··· Material provided ···
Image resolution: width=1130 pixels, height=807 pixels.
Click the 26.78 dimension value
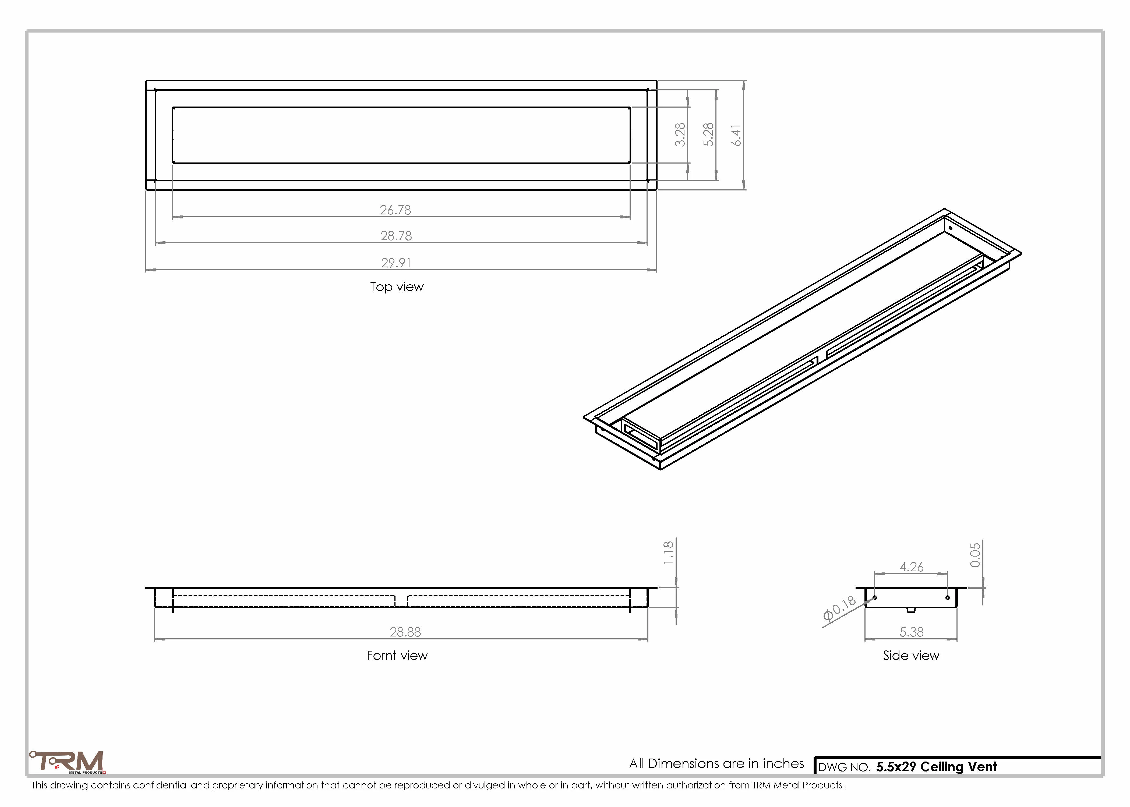click(396, 210)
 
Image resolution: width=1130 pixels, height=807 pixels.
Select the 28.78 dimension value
click(396, 236)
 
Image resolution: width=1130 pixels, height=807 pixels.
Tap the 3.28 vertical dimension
click(680, 135)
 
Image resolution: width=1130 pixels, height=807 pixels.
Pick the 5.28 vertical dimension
click(708, 135)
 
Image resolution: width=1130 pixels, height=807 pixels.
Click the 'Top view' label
click(397, 287)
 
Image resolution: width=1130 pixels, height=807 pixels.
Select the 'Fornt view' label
click(397, 656)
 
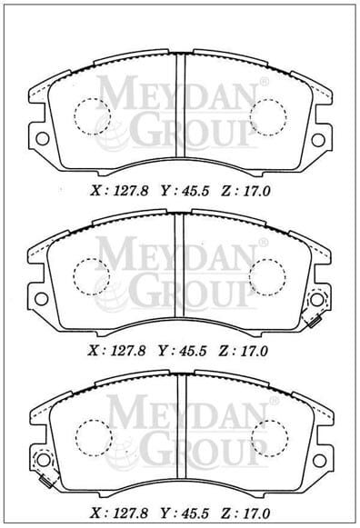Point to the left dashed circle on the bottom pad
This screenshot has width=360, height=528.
91,437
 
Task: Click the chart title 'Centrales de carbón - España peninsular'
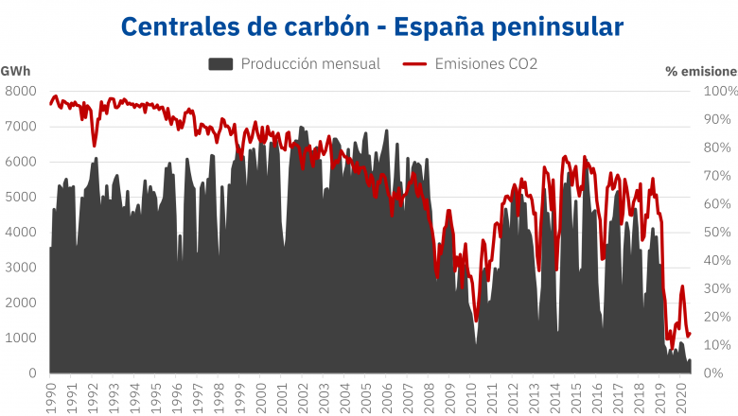372,26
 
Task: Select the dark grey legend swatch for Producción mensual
220,64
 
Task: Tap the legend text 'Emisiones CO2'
485,64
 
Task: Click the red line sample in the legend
414,64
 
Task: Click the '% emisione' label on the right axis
701,71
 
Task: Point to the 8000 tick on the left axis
21,91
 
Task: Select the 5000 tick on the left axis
21,197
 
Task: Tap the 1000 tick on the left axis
21,338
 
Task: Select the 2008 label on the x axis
429,392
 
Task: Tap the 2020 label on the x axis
681,392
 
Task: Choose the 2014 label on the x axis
554,392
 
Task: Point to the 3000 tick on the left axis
21,268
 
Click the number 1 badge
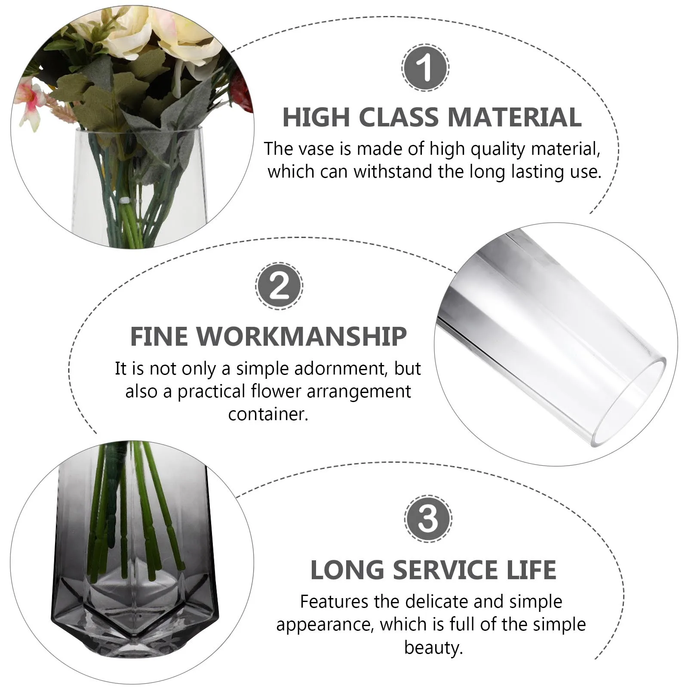pos(425,68)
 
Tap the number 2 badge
pos(279,286)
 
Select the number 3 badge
pos(427,519)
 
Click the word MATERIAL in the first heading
pos(514,117)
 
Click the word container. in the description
pos(268,414)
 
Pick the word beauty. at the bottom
pos(433,647)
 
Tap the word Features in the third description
pos(334,602)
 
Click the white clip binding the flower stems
pos(126,200)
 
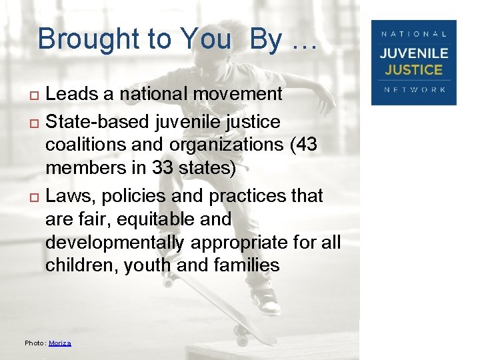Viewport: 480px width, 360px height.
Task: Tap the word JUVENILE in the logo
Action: [x=415, y=54]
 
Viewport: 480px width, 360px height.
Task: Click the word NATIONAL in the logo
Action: [x=415, y=33]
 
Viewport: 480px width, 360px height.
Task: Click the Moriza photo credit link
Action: [x=60, y=343]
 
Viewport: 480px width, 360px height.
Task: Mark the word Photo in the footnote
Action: [x=34, y=343]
···
- **Given instruction**: Add -67 to every coordinate in the answers and write the material out again, requests included, covering only the lines from the one holding "Task: Select the 2008 label on the x axis" through the one holding "pos(334,602)", inclusive. Leave the pictures out.

- **Solution to this problem**:
Task: Select the 2008 label on the x axis
362,325
 
Task: Tap the 2020 label on the x axis
614,325
 
Task: Choose the 2014 label on the x axis
487,325
 
Task: Point to the 3000 tick on the left axis
-46,201
 
Click the number 1 badge
pos(358,1)
 
Tap the number 2 badge
pos(212,219)
 
Select the number 3 badge
pos(360,452)
 
Click the word MATERIAL in the first heading
pos(447,50)
 
Click the word container. in the description
pos(201,347)
 
Pick the word beauty. at the bottom
pos(366,580)
 
Tap the word Features in the third description
pos(267,535)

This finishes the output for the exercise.